● **EXERCISE TASKS**:
a) According to the passage on virtual community engagement, what are advocates in Holyoke, Massachusetts, checking when they call older adults?
b) Please extend the passage on virtual community engagement from where it stops.

(DOCUMENT PASSAGE Opens)

To apply this in your community, figure out how people can and want to connect, whether it is via zoom meetings or phone trees. If you settle on a more technically challenging medium, consider doing phone calls to walk people through setting up their computer or other device for video conferencing so that they feel comfortable and ready to fully engage. For public meetings, consistently provide an adequate telephone option and ensure that comments can be shared via phone. Give ample time and opportunities for the public to submit comments before the meeting's start time, such as via email or by leaving a voice message at a dedicated phone number. Read these comments aloud on the record during the meeting for the whole group.
Take steps to specifically accommodate people with disabilities in your virtual engagement. Check out this page from the University of Minnesota to see ways to make virtual meetings and presentations accessible to people with vision or hearing impairments.
For people who will not be able to connect via the internet, consider sticking with phone calls to build relationships, hear people’s stories, and simultaneously connect them to any resources they may need. In Holyoke, Massachusetts, advocates who are working on Safe Routes to Parks are also using this time to call older adults to check if they are feeling isolated and if they have enough food and medication. Community engagement is about relationship; showing up for people when they need help is part of an equitable process.
Meet people where they are
Active transportation and public space may not be top of mind for most people right now. Be sensitive to people’s needs and concerns; it may not be the time for asking them to fill out a survey. However, mobility and public space advocates can use their specific skills and resources to support communities during this time while also building relationships and momentum that support further work aligned with their advocacy goals.

(DOCUMENT PASSAGE Closes)
(PROVIDED MATERIAL Opens)

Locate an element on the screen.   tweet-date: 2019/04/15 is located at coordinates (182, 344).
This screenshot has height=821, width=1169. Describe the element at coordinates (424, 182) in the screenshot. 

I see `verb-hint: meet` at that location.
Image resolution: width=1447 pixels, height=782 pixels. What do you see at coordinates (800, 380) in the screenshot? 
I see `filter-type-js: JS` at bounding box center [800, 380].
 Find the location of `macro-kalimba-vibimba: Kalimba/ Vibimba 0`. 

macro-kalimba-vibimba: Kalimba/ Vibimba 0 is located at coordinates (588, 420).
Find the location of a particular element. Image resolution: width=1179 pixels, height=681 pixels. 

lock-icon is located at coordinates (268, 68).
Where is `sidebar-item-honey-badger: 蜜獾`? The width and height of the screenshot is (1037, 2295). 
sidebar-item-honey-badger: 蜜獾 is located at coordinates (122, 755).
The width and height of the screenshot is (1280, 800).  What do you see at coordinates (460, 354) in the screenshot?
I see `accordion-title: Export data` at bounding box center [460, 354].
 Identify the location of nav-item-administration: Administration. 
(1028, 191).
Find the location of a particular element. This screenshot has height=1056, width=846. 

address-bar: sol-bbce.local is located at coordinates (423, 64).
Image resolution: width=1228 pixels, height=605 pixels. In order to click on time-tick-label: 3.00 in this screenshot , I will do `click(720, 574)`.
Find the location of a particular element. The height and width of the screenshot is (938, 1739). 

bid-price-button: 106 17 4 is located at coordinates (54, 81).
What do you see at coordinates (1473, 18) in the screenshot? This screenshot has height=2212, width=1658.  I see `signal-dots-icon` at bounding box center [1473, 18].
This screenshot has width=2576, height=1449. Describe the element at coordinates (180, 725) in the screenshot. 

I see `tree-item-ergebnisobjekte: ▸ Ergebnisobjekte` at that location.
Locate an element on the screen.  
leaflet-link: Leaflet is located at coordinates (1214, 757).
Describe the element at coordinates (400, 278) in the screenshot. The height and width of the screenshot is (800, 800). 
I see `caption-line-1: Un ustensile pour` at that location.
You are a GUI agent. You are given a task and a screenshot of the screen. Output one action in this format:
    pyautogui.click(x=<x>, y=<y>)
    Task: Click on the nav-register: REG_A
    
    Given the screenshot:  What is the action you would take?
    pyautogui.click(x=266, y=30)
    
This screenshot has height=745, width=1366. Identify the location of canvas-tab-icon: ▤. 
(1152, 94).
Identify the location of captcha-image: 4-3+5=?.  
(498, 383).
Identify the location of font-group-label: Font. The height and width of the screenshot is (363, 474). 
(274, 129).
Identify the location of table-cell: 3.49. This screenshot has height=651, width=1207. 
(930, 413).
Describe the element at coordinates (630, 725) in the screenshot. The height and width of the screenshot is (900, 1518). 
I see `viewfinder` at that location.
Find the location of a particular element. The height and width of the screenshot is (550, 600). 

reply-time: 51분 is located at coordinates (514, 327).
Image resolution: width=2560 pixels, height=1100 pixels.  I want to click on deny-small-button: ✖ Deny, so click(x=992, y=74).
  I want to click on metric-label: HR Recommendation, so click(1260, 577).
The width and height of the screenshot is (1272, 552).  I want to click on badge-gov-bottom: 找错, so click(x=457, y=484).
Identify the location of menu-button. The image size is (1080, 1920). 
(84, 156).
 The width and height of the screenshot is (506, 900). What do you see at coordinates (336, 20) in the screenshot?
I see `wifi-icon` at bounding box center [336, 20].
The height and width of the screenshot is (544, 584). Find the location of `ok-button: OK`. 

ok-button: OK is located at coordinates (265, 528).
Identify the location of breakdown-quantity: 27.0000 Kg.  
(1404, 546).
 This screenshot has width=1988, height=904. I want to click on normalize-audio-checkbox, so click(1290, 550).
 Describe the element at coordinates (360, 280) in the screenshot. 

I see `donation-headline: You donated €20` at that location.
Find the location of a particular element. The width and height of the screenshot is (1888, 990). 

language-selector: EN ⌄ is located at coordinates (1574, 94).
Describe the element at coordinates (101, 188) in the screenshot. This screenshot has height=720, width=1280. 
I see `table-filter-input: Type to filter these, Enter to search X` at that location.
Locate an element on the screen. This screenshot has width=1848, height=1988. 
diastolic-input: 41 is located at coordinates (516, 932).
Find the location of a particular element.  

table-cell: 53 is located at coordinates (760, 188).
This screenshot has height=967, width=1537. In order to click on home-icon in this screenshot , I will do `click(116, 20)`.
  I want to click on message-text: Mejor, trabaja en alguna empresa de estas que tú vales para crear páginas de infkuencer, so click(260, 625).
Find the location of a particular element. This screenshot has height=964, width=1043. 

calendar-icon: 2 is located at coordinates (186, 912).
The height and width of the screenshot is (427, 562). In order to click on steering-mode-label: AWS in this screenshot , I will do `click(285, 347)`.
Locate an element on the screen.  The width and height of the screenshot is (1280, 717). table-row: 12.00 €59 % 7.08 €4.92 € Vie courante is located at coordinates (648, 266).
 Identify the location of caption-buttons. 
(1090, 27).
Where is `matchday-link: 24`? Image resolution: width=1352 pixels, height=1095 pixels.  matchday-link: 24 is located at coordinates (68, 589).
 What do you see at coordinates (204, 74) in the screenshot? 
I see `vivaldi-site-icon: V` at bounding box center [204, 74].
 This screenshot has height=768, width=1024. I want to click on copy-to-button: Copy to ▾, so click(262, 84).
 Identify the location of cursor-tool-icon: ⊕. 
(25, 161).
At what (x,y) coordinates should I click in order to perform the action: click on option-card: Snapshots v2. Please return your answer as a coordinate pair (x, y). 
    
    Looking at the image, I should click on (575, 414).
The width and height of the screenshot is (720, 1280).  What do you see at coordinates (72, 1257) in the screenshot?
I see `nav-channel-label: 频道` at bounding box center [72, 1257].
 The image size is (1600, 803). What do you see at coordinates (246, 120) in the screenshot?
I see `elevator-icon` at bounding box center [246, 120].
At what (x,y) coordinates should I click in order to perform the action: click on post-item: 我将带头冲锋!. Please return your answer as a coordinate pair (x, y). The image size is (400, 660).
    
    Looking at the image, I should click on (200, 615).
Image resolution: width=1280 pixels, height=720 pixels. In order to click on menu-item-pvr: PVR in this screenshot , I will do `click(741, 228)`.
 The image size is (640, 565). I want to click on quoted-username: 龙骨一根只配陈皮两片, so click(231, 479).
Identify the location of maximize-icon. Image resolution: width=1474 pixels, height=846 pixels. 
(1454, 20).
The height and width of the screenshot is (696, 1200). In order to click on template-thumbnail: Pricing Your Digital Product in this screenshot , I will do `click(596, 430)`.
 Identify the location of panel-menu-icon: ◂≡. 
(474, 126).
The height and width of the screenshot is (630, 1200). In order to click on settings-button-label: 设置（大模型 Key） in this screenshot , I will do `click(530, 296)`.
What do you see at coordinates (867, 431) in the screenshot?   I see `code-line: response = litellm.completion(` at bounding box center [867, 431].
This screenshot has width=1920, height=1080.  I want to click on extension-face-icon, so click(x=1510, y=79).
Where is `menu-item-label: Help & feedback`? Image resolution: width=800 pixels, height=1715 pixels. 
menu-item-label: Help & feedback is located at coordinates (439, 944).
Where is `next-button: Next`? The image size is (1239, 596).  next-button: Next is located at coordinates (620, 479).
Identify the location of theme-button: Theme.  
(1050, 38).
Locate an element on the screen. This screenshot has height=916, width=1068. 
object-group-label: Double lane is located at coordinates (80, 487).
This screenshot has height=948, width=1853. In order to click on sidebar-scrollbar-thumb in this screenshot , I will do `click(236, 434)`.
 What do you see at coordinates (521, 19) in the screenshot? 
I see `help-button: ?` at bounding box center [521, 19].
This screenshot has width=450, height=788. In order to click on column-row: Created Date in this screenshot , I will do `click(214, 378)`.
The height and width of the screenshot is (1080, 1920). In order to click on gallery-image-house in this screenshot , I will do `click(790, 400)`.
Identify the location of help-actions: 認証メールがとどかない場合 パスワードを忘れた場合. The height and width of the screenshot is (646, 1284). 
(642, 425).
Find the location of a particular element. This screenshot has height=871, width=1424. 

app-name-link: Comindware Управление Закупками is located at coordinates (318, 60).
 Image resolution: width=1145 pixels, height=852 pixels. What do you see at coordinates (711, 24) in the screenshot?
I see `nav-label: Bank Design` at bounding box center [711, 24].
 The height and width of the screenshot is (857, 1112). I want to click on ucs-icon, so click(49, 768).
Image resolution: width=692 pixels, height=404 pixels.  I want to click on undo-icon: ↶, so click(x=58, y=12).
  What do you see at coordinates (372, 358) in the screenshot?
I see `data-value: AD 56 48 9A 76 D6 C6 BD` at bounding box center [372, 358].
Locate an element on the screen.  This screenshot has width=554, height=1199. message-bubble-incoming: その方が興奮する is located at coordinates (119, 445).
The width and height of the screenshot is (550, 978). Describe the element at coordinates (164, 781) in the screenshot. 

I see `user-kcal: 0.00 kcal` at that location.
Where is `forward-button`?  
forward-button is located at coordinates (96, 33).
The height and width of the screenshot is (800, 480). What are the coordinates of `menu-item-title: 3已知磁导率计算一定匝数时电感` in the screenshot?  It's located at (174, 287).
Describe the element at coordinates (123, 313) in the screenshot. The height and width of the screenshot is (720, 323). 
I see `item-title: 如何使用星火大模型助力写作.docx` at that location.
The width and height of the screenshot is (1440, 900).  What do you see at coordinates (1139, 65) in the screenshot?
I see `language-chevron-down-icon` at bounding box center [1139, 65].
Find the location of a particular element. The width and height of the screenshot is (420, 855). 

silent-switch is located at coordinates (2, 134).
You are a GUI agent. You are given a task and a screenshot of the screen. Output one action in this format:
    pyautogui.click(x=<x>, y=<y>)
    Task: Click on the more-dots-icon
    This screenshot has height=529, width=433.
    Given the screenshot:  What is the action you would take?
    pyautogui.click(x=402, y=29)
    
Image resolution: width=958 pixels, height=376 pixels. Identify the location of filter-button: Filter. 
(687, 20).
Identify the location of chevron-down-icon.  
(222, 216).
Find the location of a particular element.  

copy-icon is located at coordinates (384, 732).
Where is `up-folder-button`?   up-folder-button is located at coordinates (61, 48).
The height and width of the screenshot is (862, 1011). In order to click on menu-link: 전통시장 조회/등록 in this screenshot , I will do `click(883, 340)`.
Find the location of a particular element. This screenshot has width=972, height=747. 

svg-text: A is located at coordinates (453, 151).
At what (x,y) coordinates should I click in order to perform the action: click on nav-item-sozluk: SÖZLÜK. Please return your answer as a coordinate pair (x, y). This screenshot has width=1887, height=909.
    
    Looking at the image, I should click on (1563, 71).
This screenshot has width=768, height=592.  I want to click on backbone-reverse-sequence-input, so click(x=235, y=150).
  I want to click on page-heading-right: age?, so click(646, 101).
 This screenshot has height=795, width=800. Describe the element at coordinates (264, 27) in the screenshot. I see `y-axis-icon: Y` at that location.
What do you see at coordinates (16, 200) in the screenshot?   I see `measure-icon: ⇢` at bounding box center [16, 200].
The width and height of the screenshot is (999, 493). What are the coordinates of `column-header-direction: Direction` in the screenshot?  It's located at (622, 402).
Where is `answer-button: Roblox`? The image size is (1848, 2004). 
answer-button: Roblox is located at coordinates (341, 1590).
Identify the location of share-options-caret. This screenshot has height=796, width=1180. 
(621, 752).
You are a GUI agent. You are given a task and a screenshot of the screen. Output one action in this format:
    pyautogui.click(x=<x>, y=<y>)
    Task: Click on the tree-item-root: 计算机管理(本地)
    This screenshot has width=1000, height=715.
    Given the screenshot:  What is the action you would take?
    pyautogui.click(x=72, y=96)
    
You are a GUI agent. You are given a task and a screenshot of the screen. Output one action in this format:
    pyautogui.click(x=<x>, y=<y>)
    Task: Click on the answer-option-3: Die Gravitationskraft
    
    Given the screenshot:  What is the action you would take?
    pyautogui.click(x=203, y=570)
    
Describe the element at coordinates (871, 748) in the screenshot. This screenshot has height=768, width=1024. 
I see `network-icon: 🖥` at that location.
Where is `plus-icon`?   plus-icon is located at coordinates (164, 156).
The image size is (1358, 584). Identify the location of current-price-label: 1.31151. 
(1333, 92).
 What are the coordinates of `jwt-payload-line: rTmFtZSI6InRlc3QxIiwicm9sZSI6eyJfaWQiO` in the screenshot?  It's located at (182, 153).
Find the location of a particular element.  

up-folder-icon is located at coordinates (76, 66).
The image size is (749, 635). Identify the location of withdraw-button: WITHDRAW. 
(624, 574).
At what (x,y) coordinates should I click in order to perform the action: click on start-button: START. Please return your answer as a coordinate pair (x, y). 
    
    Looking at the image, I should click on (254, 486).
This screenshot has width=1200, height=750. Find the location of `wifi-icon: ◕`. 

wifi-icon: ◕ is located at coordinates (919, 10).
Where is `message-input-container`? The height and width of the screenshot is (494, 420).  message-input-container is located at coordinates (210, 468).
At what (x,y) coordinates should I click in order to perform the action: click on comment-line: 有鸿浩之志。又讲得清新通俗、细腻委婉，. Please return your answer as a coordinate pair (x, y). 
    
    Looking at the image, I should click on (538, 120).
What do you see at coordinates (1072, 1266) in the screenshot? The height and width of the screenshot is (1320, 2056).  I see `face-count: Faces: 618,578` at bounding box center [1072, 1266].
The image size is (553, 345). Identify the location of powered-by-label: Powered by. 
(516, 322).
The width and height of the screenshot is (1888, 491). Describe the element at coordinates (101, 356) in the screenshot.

(PROVIDED MATERIAL Closes)

● **TASK ANSWERS**:
a) They check whether older adults are feeling isolated and whether they have enough food and medication.

b)
For example, this time can be a great opportunity to help community members build technical and community advocacy skills that can organize and sustain mutual aid networks right now while also building skills for people to advocate for their community's needs and desires in future planning and decision-making processes. In Flint, Michigan, Crim Fitness Foundation is holding live-stream “community conversations,” digital lunches, and teaching people how to use Zoom and other remote technologies.
This time of crisis has highlighted and exacerbated issues of access and equity that have been there all along. Now is a great time to acknowledge those interconnections. Here is a blog post where we list out pressing issues like getting people to fill out the census and supporting access to food and how active transportation advocates can be allies to those causes.
Now is the time to act on our commitment to equity, support the communities we work within the ways they need it, and not rush the process of community engagement to create Safe Routes.